*JOUW OPDRACHT*
Neem letterlijk de regels over vanaf de regel met "This screenshot has" tot en met de regel met "(x=259, y=60)". Laat de afbeeldingen in je antwoord weg.

*UITTREKSEL GEGEVENS*
● ● ● ●

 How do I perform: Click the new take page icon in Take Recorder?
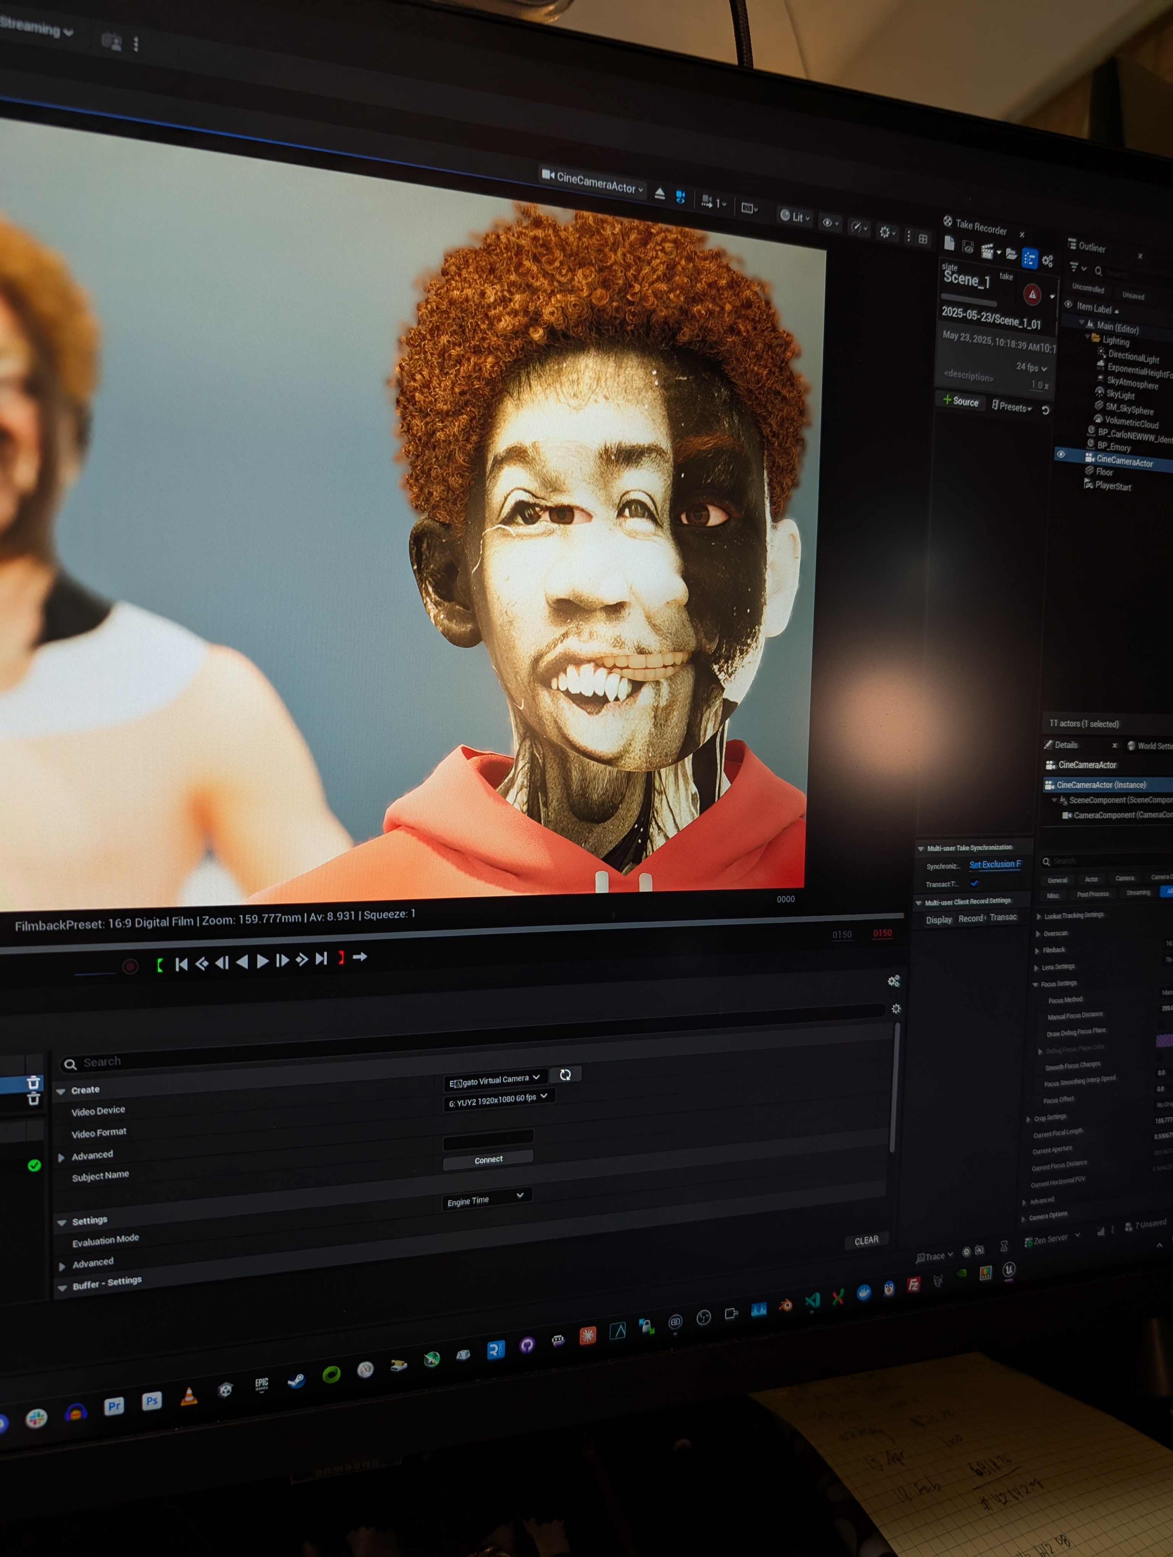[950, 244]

● ● ● ●

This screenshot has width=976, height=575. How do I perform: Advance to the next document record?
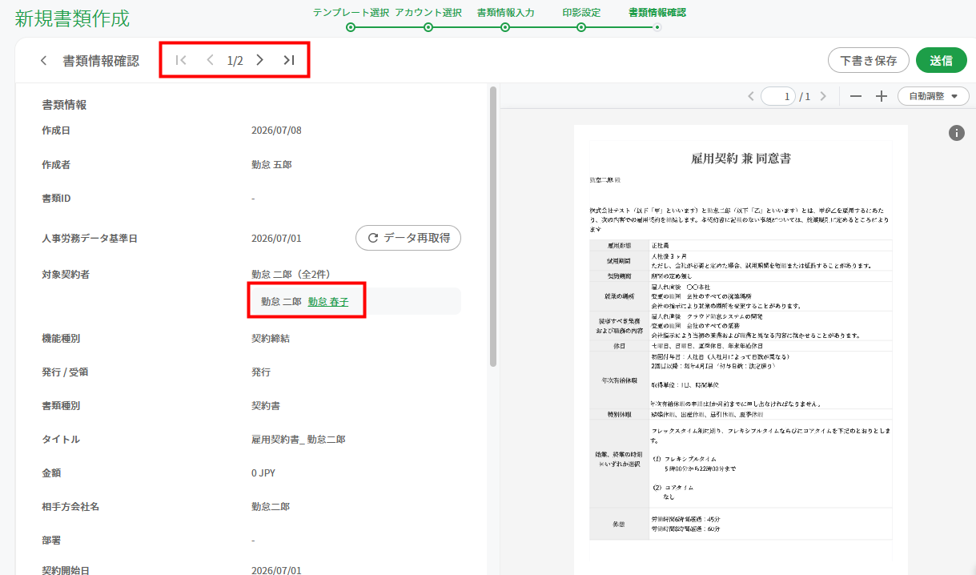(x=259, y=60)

● ● ● ●

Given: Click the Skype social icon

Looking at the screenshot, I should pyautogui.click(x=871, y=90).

● ● ● ●

*ANTWOORD HIERONDER*
This screenshot has width=976, height=575. How do I perform: Advance to the next document record?
(x=259, y=60)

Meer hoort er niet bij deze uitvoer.